现象:模型运行极慢(每秒 1 个字),CPU 满载,而 GPU 占用率为 0%。

Cause: VRAM Overflow (显存溢出).
原因:显存不够装下整个模型。

Solution: Use a smaller or more compressed model.
解决方案:使用更小或压缩率更高的模型。 - Don't: ollama run deepseek-r1:14b (Requires ~9GB VRAM in Q4). - Do: ollama run deepseek-r1:7b (Requires ~5GB VRAM).

3. No GPU? No Problem! | 没有显卡?没问题!

If you are on a laptop without a dedicated GPU, you can still run AI. 如果你用的是没有独立显卡的笔记本,你依然可以运行 AI。

  1. Use GGUF Format: This format is designed for CPUs. It's efficient.
    使用 GGUF 格式:这是专为 CPU 设计的格式。效率很高。
  2. Stick to Small Models:
    • Qwen2.5-1.5B: Surprisingly smart, runs on a toaster.
    • Llama-3.2-3B: Good balance.
  3. Apple Silicon (M1/M2/M3):
    • MacBooks use "Unified Memory". Your RAM is your VRAM.
    • A MacBook with 16GB RAM can run larger models than a PC with an 8GB GPU!

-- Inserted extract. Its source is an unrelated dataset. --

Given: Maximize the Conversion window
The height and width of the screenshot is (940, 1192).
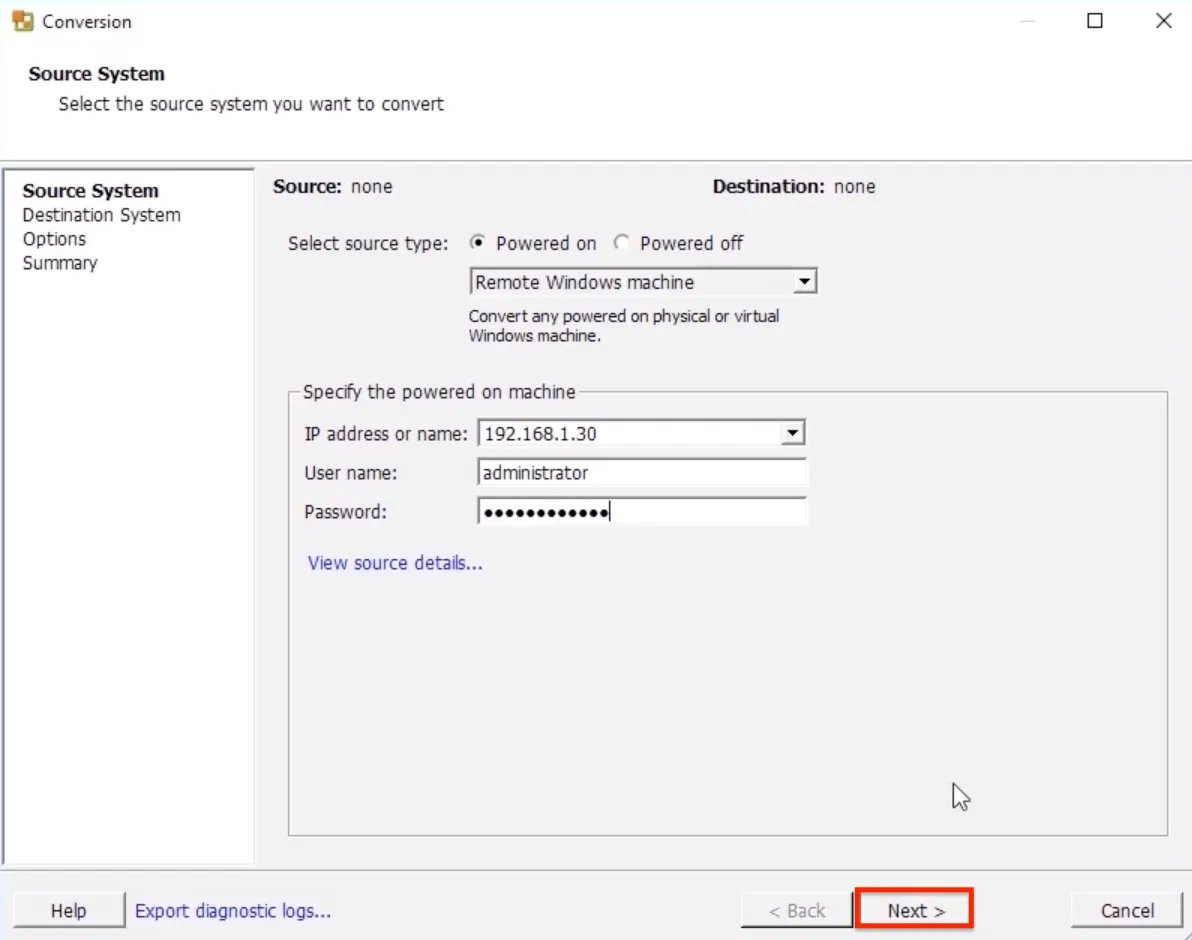Looking at the screenshot, I should (1095, 21).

4. Troubleshooting CUDA | CUDA 故障排除

If you have a GPU but Ollama ignores it: 如果你显卡但 Ollama 忽略它:

  1. Update Drivers: 90% of issues are fixed by installing the latest NVIDIA Studio/Game Ready Driver.
    更新驱动:90% 的问题可以通过安装最新的 NVIDIA 驱动解决。
  2. Check Logs:
    • Windows: Check ~/.ollama/logs/server.log.
    • Look for "CUDA capability" errors.

[Image: Screenshot of nvidia-smi showing GPU usage] [图片:nvidia-smi 显示 GPU 占用率的截图]

5. Practice Mission: The Local AI Hello World | 练习任务:本地 AI 的 Hello World

Objective (目标): Successfully run a Large Language Model on your own computer. 目标:在你的电脑上成功运行一个大语言模型。

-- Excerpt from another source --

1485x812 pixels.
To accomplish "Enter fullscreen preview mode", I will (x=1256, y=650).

Prerequisites (前置条件): - Install Ollama. - Open your Terminal (Command Prompt / PowerShell / Terminal).

Task (任务): 1. Check your Hardware: * Do you have an NVIDIA GPU? Or a Mac M1/M2? Or just Intel CPU? 2. Select a Model: * Weak Hardware: Run ollama run qwen2.5:0.5b (Tiny, super fast). * Average Hardware: Run ollama run llama3.2:3b (Standard). * Strong Hardware: Run ollama run llama3.1:8b (Powerful). 3. The Chat: * Ask the AI: "Why is the sky blue?" * Challenge: Ask it to write a Python function to calculate Fibonacci numbers. 4. Monitor Resources (Optional): * Windows: Open Task Manager -> Performance -> GPU. * Mac: Open Activity Monitor -> Memory. * Question: How much RAM/VRAM did it eat?

Success Criteria (成功标准): - You see the AI typing out the answer token by token. - You feel the "magic" of running intelligence locally (offline!).